Hipólito: “también con hongos y levaduras, pero con colorantes en efluentes líquidos industriales; especialmente textiles y azucareros”, cuenta. Lo suyo se llama biodecoloración y no sólo es crucial para eliminar derivados tóxicos (que los hay, y muchos) sino para devolverle al agua su transparencia. “Si no pasa luz, es imposible la fotosíntesis y se mueren las especies vegetales”, explica
Analía: “yo investigo plantas en asociación con bacterias que tienen la capacidad de vivir en sitios contaminados con pesticidas y metales pesados, y sus potencialidades para limpiarlos. Lo que hago se llama fitorremediación”, explica y cuenta que, entre otras pruebas, está trabajando con muestras de suelo de un lugar de Santiago del Estero llamado La Argentina, donde en 2001 “alguien” (nunca se supo quién) enterró 30 toneladas de pesticidas.

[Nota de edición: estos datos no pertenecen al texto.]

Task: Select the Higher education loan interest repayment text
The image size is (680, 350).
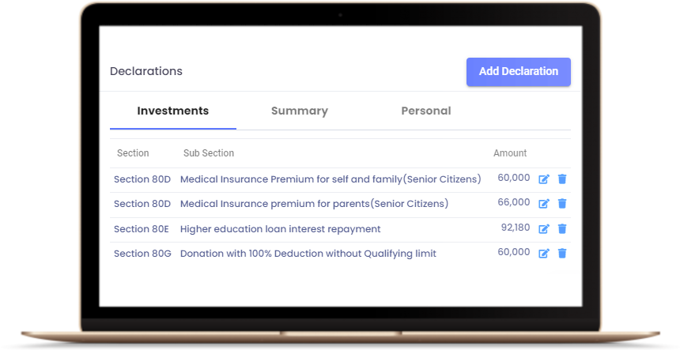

“Si bien hubo un gran operativo y el lugar ‘se limpió’, en 2015 hemos seguido encontrando niveles muy altos de toxicidad. El desafío es eliminar los tóxicos del suelo y de las napas de agua subterránea, que los transporta a mucha distancia. Lo que estamos haciendo, en modelos piloto, es utilizar plantas como ‘aspiradoras’ de tóxicos. ¡Pero luego hay que sacarlas del terreno y reemplazarlas! Una buena solución sería usar plantas madereras, por ejemplo; limpiarían el lugar y se aprovecharía luego la madera en la construcción, para muebles...”, describe mientas devuelve el mate.
Realidad y modelos
Una consulta interrumpe las voces solistas, y entre todos ayudan a aterrizar la ciencia en la “vida real”. “Cada uno de los proyectos se concentra en un tipo de contaminante, pero lo que realmente ocurre se conoce como cocontaminación; lo que encontramos allí es un consorcio microbiano... Hay un montón de microorganismos, a veces, también en disputa”, dice alguno. “Igual que en los edificios”, añade otra voz y saltan las risas.
Más mates y de nuevo al tema. “Para poder comparar cómo funcionan las bacterias, tomamos muestras de zonas altamente contaminadas, como el arroyo Maravilla, en Famaillá, y en zonas de la yunga”, se informa
Explican también que casos como el de Santiago del Estero no son frecuentes; “a campo”, lo más frecuente en Tucumán es la contaminación difusa, es decir, en concentraciones no tan altas, pero más desparramada. “Y es mucho más difícil de tratar”, se advierte.
Y hay otro tema que preocupa: los resultados que obtienen en laboratorio son muy buenos, pero la escala es pequeña. “La legislación que reclama el cuidado y la remediación del medio ambiente existe. Estamos en condiciones de brindar el servicio. Nuestro mayor problema, hoy por hoy, es que hace falta mucho espacio y una gran inversión por parte de los emisores de contaminantes y del Estado”, dice una voz grave. “Y que los controles sean eficientes”, añade otra... Y el inmenso calibre del desafío queda volando en el aire.